Method ImportText
ImportText(string, TextChunking, string, string, CancellationToken)
Imports text data into a specified DataSource object, creating a new or updating an existing Section entry.
public DataSource ImportText(string data, TextChunking textChunking, string dataSourceIdentifier, string sectionIdentifier = "default", CancellationToken cancellationToken = default)
Parameters
data
stringThe textual data to be imported.
textChunking
TextChunkingA TextChunking object specifying how text is chunked.
dataSourceIdentifier
stringThe unique identifier for the DataSource. If it matches an existing DataSource, the data is added as a new section. Otherwise, a new DataSource is created.
sectionIdentifier
stringOptional. The new Section's identifier. Defaults to 'default'.
cancellationToken
CancellationTokenOptional. A CancellationToken to cancel the operation.
Returns
- DataSource
The DataSource object into which the data has been imported.
Examples
using LMKit.Data;
using LMKit.Model;
using LMKit.Retrieval;
using System;
class Example
{
static void Main()
{
LM embeddingModel = new LM(new Uri("https://example-model-uri.com"));
RagEngine ragEngine = new RagEngine(embeddingModel);
string textData = "Lorem ipsum dolor sit amet, consectetur adipiscing elit.";
DataSource dataSource = ragEngine.ImportText(
data: textData,
textChunking: new TextChunking() { MaxChunkSize = 200 },
dataSourceIdentifier: "latinData",
sectionIdentifier: "introduction"
);
Console.WriteLine($"Data imported into source: {dataSource.Identifier}");
}
}
Exceptions
- ArgumentNullException
Thrown if 'data' or 'dataSourceIdentifier' is null or empty.
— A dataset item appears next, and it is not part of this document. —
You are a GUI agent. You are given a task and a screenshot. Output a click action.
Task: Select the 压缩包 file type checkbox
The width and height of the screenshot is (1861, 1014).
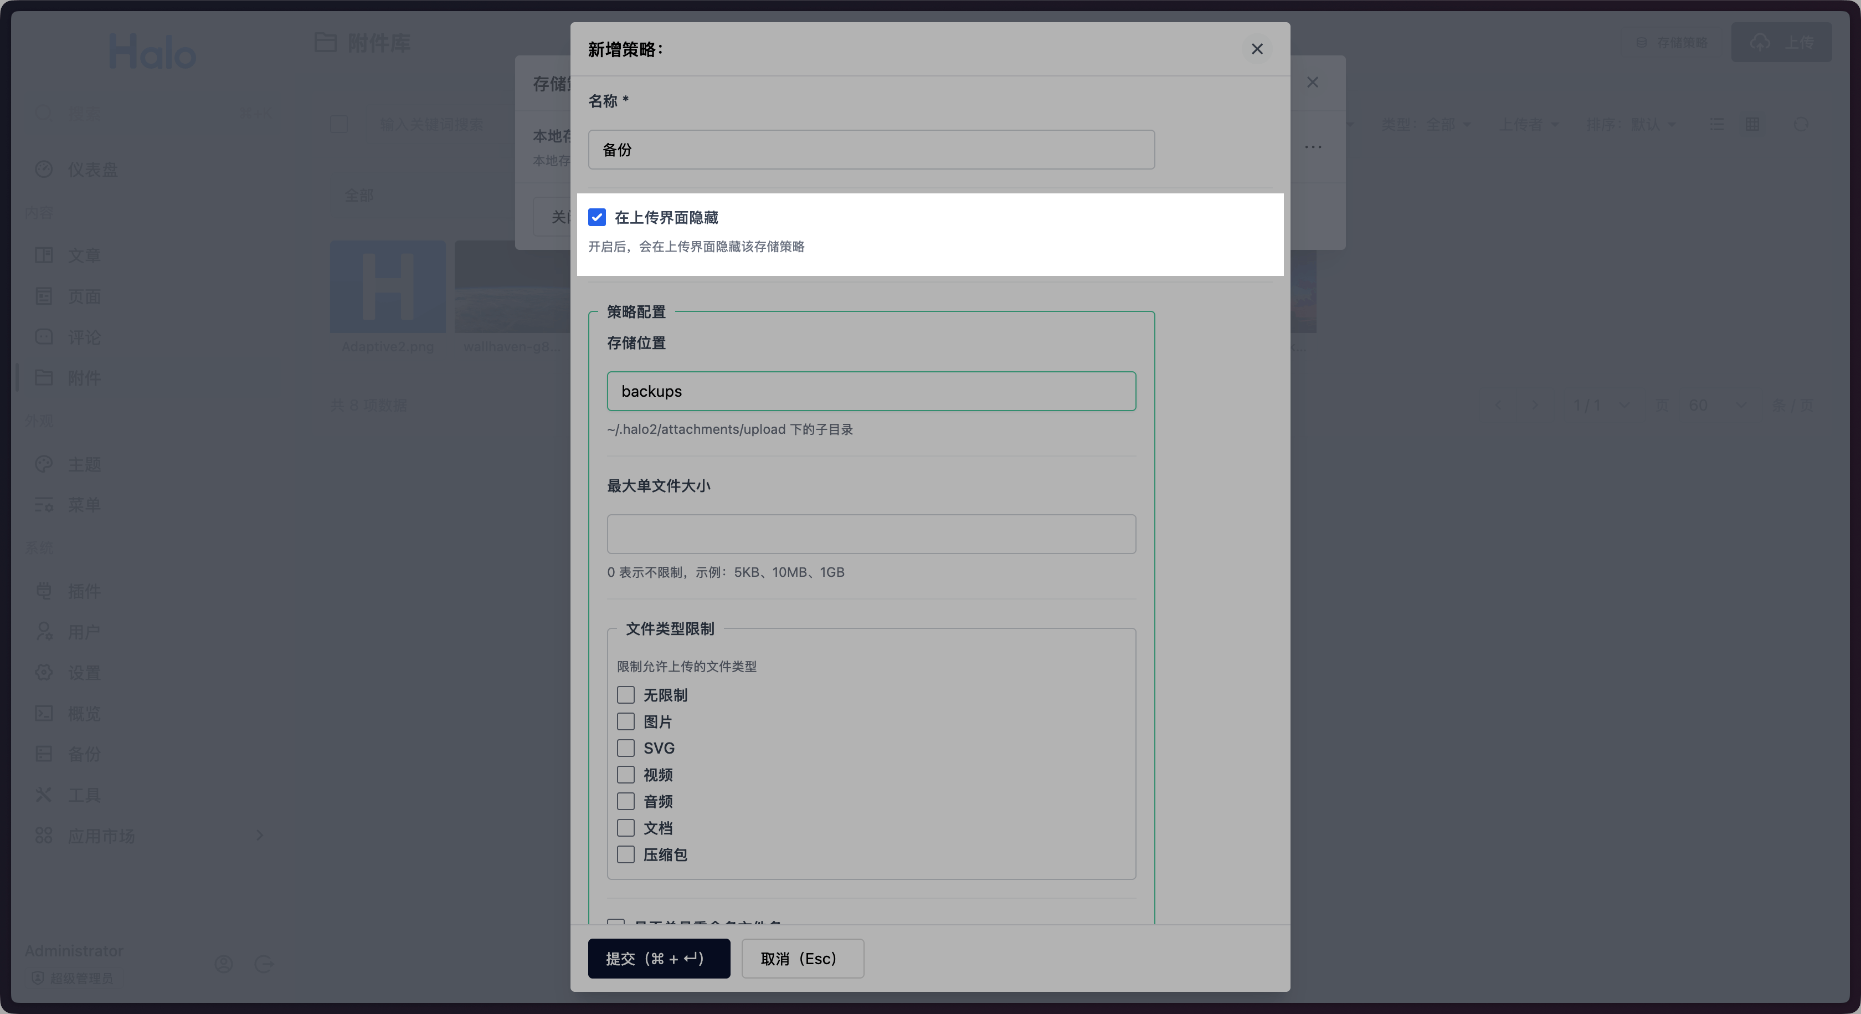click(626, 854)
- OperationCanceledException
Thrown if the operation is canceled.
ImportText(IList<string>, TextChunking, string, IList<string>, CancellationToken)
Imports an array of text data into a specified DataSource object, dynamically creating new Section entries for each item.
public DataSource ImportText(IList<string> data, TextChunking textChunking, string dataSourceIdentifier, IList<string> sectionIdentifiers, CancellationToken cancellationToken = default)
Parameters
data
IList<string>An array of text strings to be imported. Each string can represent a "page" of data.
textChunking
TextChunkingA TextChunking object specifying how text is chunked.
dataSourceIdentifier
stringA unique identifier for the DataSource. If it matches an existing DataSource, new sections are added to it; otherwise, a new one is created.
sectionIdentifiers
IList<string>A list of identifiers for the new Sections. The length must match the length of 'data'.
cancellationToken
CancellationTokenOptional. A CancellationToken to cancel the operation.
Returns
- DataSource
The updated or newly created DataSource.
Examples
using LMKit.Data;
using LMKit.Model;
using LMKit.Retrieval;
using System;
using System.Collections.Generic;
class Example
{
static void Main()
{
LM embeddingModel = new LM(new Uri("https://example-model-uri.com"));
RagEngine ragEngine = new RagEngine(embeddingModel);
var pages = new List<string>
{
"Page 1: Introduction to RAG systems.",
"Page 2: Advanced RAG techniques."
};
var sectionIds = new List<string> { "chapter1", "chapter2" };
DataSource ds = ragEngine.ImportText(
data: pages,
textChunking: new TextChunking() { MaxChunkSize = 300 },
dataSourceIdentifier: "ragBook",
sectionIdentifiers: sectionIds
);
Console.WriteLine($"Imported {pages.Count} pages into DataSource: {ds.Identifier}");
}
}
Exceptions
- ArgumentNullException
Thrown if 'data' or 'dataSourceIdentifier' is null or empty.
- ArgumentOutOfRangeException
Thrown if 'sectionIdentifiers' has more identifiers than 'data' has pages, or if it has duplicates.
- OperationCanceledException
Thrown if the operation is canceled.